Solved – Normally distributed errors – Why not use the observed residual histogram

econometricshistogramregression

In the context of the classical linear regression model (with all standard assumptions), we know that when the error term is normally distributed, least squares is minimum variance among all linear unbiased estimators and we know the exact statistical distribution of the t statistics.

However, if the residual histogram suggests that the error term is something other than normal, then the t statistics will not have the claimed t distribution (nor will the F statistic be F distributed). Surely, it does not make sense to assume normality if the residuals suggest otherwise. Instead, if we want to know the theoretical distribution of the t statistic, why not assume that the errors are distributed in population based on what we observe from the residual histogram?

Best Answer

The Central Limit Theorem applies in this case. If the residuals are not normally distributed, but the sample size is large enough, then the t statistics will be approximately t-distributed (and the F statistic will be approximately F distributed). How good the approximation is depends on how different the residuals are from the normal and how large the sample size is. Many regression problems have a combination that makes the approximation reasonable.

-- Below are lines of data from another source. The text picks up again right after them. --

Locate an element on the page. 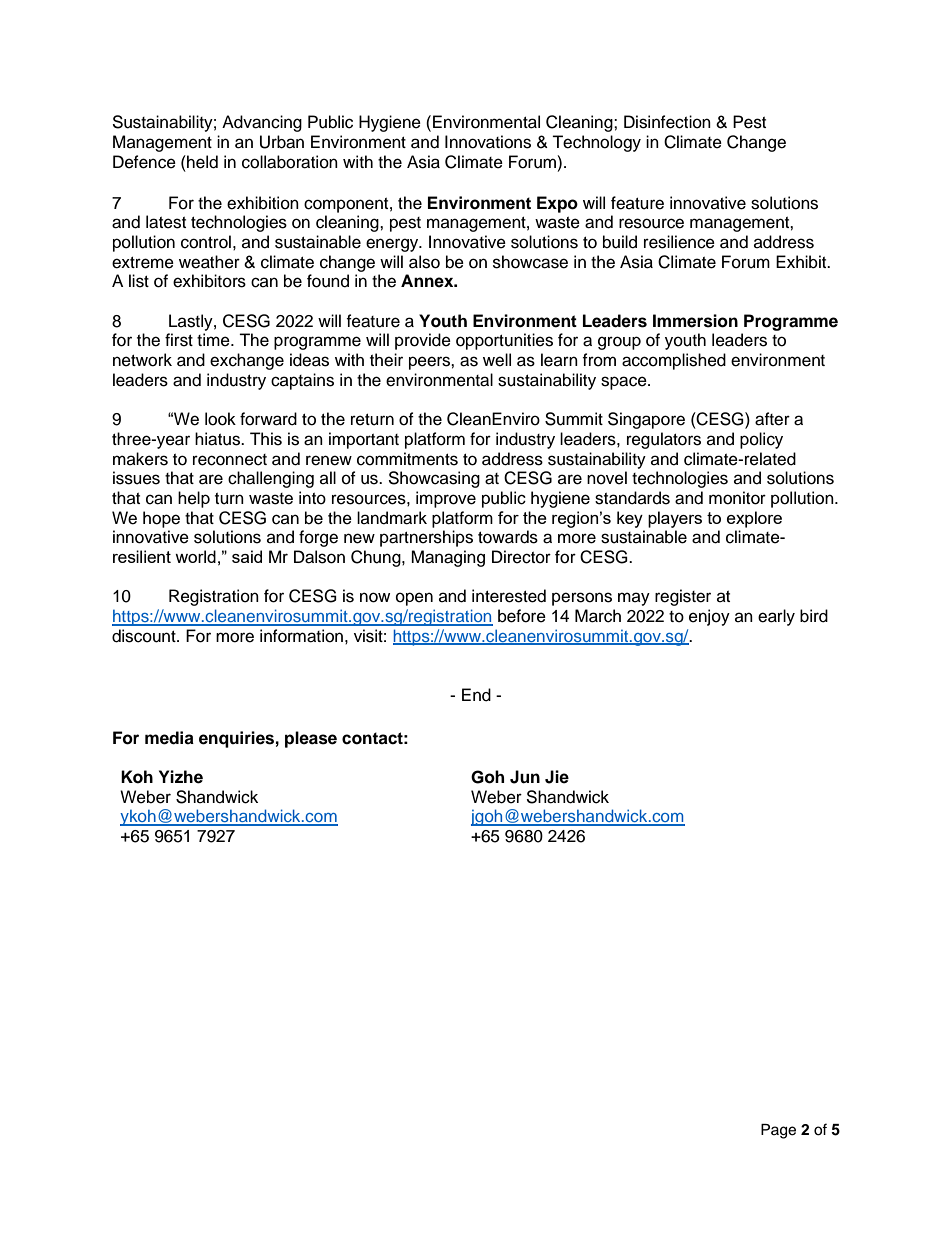  Innovations is located at coordinates (488, 142).
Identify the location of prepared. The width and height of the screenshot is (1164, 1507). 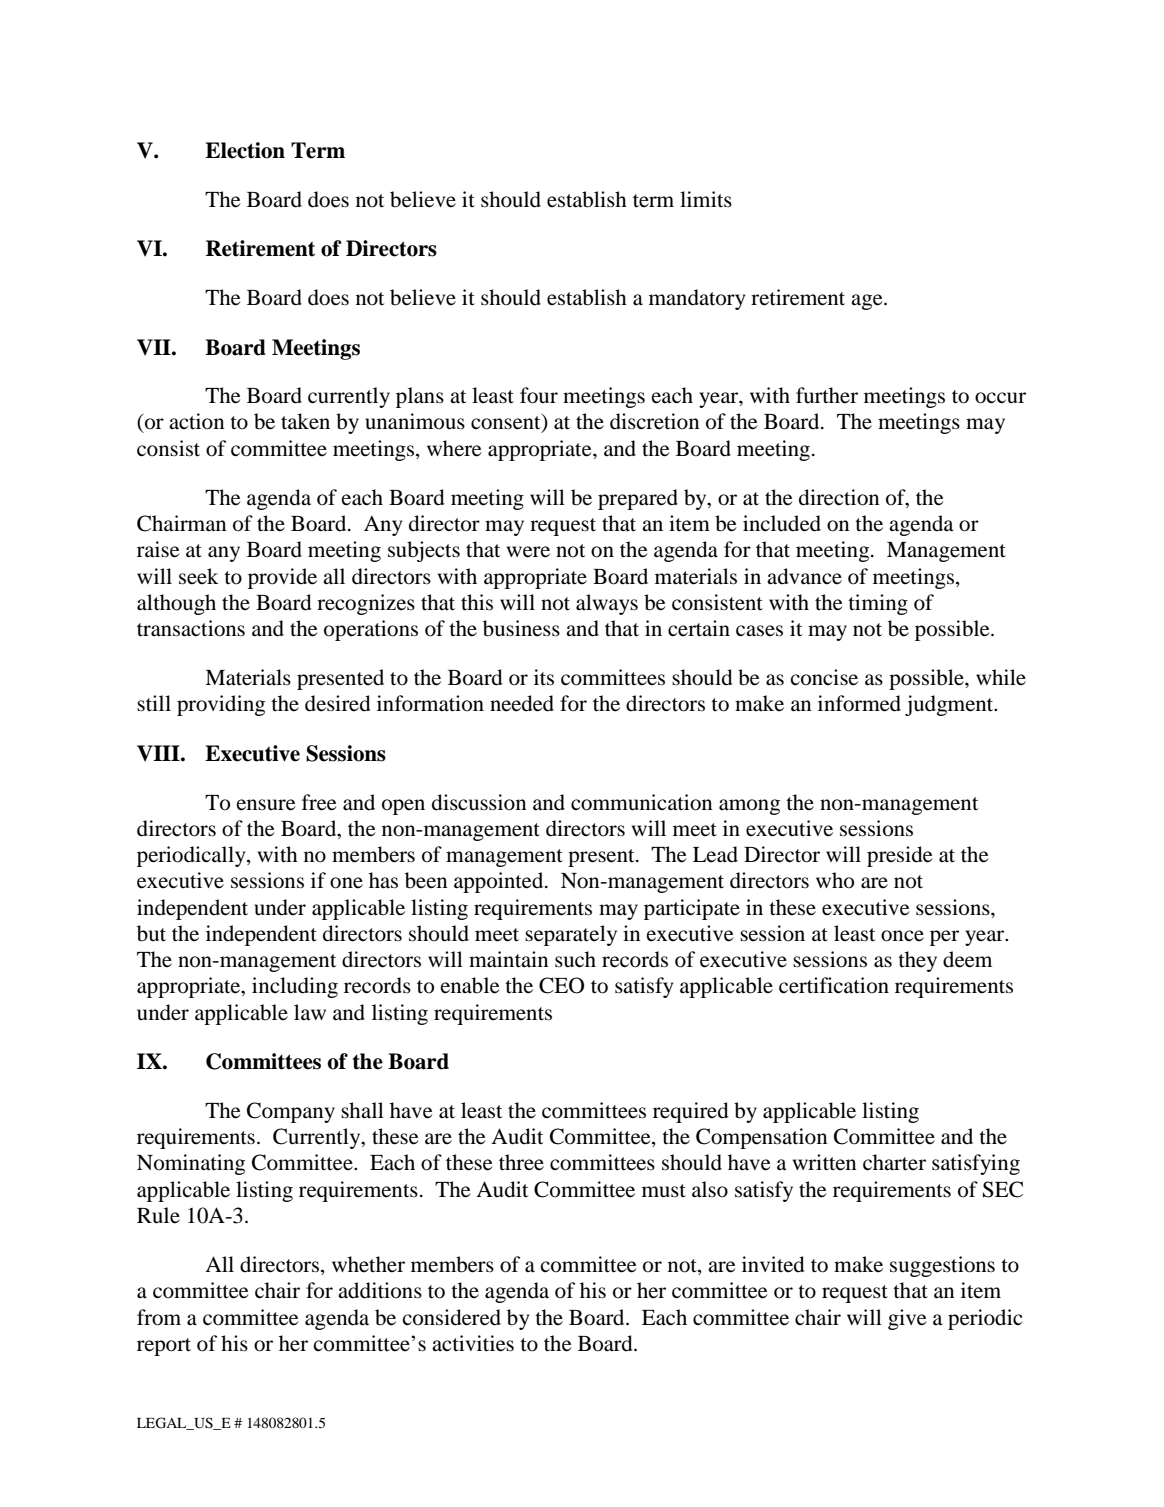
(638, 499).
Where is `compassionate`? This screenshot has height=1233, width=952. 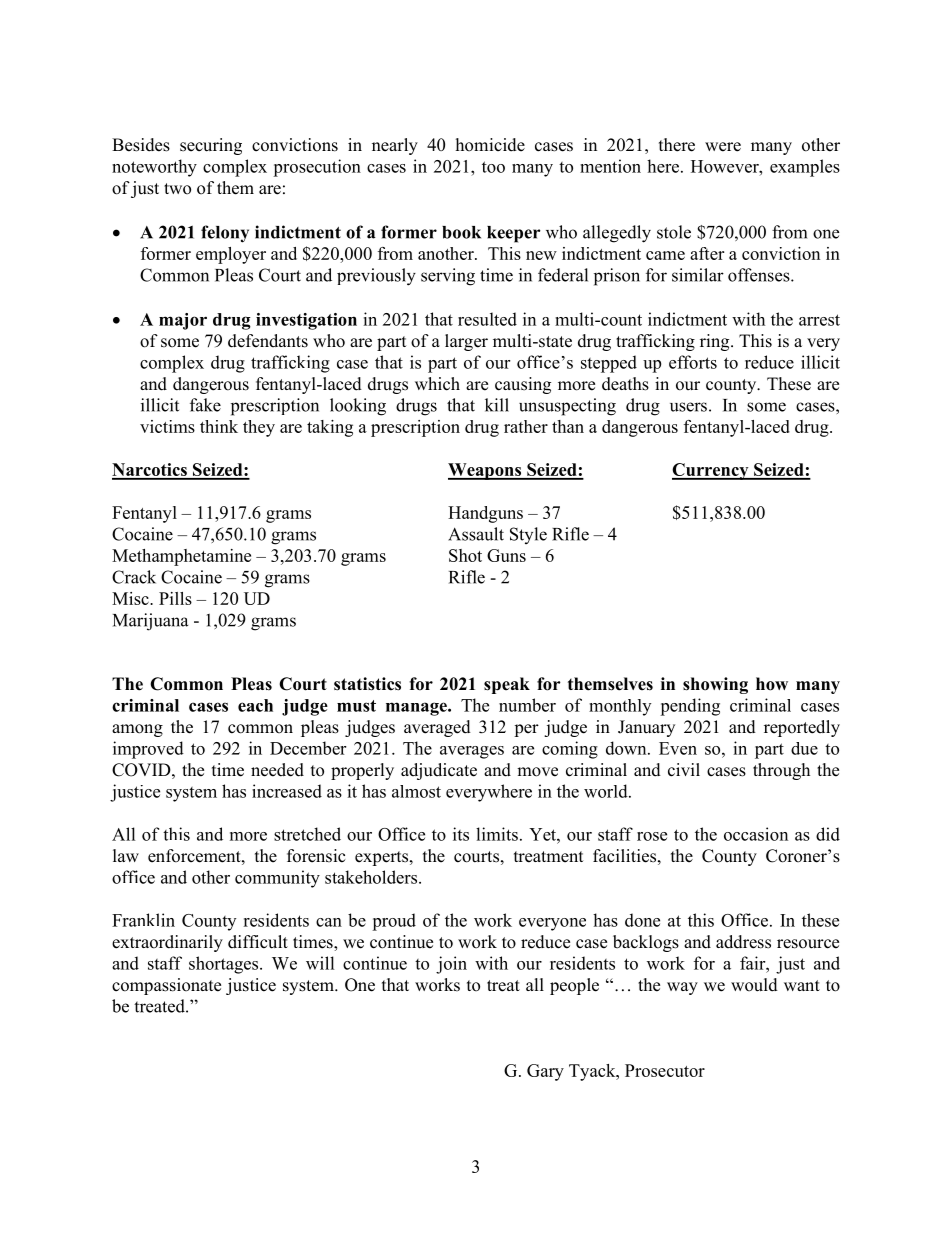
compassionate is located at coordinates (166, 986).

If there is a reason to believe a different distribution, then there are methods to fit regression models using that assumption. GLM models can fit binomial, poisson, and gamma distributed y's and using maximum likelihood or Bayesian methods (or others) can allow you to fit other distributions.

But if you are unwilling to assume normality, how can you be sure of other distributions? Sometimes it is clear, but if the residuals look like it might be a gamma, but you are not sure, then fitting based on a normal may be just as good (because of the CLT) as fitting to a gamma that does not actually fit.

If you don't want to make assumptions about the distribution of the residuals then there are options like permutation tests or bootstrapping (or other non-parametric regression tools), but all of these have their own sets of assumptions and conditions where they may work better or worse.

In the end it is important what question you are trying to answer and what you know about the science that produced the data that are the most important.